Extracted records:
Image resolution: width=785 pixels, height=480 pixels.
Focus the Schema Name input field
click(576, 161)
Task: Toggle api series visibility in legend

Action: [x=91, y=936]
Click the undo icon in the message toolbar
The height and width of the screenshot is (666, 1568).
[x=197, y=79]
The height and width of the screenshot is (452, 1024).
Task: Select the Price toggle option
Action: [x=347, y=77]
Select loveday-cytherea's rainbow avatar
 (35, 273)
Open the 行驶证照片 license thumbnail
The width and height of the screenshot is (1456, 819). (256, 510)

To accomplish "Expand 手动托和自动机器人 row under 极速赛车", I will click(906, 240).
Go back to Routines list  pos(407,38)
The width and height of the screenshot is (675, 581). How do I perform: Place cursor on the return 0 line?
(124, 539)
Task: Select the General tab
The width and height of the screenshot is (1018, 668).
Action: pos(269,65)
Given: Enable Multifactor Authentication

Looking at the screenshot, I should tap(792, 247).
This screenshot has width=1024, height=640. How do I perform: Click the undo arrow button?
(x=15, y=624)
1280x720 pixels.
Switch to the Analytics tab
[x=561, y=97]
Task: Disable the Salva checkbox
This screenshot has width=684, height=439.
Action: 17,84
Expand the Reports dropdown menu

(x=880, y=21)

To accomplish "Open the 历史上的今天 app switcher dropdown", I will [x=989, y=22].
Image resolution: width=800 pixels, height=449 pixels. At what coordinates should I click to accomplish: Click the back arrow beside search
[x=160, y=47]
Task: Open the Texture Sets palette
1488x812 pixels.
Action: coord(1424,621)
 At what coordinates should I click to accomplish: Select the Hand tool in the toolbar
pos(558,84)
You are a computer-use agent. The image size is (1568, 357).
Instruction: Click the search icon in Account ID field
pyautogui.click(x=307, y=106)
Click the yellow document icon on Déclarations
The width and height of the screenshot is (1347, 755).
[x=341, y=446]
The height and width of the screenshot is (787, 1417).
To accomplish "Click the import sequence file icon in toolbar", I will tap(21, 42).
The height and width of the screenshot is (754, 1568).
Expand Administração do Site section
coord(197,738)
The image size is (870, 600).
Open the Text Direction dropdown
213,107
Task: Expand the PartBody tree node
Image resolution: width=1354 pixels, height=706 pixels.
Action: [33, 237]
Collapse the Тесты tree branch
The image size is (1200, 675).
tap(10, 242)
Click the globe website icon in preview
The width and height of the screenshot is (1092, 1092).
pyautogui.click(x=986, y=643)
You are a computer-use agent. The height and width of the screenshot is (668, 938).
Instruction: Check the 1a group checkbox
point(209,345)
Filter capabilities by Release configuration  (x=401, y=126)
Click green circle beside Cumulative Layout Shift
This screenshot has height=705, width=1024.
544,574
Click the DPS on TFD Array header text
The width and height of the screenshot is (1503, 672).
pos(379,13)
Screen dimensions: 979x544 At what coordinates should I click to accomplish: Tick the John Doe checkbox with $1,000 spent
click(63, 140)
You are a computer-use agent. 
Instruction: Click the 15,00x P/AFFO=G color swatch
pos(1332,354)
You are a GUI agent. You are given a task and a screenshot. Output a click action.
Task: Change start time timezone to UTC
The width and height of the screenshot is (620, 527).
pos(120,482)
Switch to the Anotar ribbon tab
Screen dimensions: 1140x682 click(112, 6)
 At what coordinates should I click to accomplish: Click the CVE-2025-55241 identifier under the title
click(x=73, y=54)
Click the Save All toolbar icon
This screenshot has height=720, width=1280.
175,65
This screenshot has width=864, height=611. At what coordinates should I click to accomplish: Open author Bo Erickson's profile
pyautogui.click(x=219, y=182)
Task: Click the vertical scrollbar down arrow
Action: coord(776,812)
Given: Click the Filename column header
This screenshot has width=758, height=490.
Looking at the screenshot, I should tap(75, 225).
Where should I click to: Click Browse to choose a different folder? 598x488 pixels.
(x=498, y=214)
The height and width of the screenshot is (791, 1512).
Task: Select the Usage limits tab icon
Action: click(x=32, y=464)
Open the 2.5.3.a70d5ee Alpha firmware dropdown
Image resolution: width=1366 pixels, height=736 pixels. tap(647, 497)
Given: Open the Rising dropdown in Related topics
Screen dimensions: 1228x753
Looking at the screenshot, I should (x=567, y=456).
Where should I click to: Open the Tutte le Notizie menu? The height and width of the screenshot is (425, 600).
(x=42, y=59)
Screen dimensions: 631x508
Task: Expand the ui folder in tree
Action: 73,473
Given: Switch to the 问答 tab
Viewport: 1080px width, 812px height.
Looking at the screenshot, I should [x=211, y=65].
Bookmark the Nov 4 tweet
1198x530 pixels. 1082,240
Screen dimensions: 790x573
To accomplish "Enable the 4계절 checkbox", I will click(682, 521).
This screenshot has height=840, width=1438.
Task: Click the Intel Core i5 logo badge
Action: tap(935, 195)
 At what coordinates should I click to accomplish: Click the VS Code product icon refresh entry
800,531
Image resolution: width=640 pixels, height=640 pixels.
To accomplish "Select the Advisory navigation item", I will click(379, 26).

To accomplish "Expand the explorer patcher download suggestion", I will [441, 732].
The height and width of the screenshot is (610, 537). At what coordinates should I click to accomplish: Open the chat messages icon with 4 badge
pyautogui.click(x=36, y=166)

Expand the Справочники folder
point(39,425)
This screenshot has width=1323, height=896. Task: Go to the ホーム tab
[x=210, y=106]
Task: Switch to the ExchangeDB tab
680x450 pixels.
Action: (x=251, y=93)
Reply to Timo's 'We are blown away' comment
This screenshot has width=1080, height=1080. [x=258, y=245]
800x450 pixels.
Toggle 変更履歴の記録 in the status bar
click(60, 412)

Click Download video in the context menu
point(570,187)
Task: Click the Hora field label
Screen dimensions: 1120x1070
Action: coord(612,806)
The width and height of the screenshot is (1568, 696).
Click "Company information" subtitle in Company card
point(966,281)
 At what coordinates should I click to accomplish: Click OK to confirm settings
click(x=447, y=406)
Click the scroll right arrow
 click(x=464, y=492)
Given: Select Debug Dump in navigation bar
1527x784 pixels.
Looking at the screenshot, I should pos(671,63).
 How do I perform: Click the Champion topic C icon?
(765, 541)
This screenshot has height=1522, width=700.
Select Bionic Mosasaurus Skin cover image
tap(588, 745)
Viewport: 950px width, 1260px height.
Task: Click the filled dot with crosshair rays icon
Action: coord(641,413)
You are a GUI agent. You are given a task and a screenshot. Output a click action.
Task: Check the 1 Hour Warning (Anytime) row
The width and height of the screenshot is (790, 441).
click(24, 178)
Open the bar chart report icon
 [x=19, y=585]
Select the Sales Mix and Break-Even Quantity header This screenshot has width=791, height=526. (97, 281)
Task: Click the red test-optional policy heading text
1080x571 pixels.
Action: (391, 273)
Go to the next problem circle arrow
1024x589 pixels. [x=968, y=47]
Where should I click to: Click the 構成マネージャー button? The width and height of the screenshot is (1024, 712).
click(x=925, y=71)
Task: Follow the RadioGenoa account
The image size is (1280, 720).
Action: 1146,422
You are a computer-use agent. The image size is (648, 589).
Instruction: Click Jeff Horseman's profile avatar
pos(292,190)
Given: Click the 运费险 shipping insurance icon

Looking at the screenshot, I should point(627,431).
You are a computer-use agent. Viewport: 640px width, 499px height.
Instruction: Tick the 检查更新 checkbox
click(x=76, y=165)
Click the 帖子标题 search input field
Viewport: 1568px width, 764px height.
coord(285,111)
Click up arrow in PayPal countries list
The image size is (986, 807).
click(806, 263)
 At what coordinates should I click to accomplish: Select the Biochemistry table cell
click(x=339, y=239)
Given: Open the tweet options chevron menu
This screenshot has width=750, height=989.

**WHAT THE TASK ASKS**
Copy verbatim the part of the listing that begins with the line containing "Switch to the Anotar ribbon tab" and ends with the line containing "Action: coord(776,812)", including both of those lines.

**WRITTEN ANSWER**
Switch to the Anotar ribbon tab
Screen dimensions: 1140x682 click(112, 6)
 At what coordinates should I click to accomplish: Click the CVE-2025-55241 identifier under the title
click(x=73, y=54)
Click the Save All toolbar icon
This screenshot has height=720, width=1280.
175,65
This screenshot has width=864, height=611. At what coordinates should I click to accomplish: Open author Bo Erickson's profile
pyautogui.click(x=219, y=182)
Task: Click the vertical scrollbar down arrow
Action: coord(776,812)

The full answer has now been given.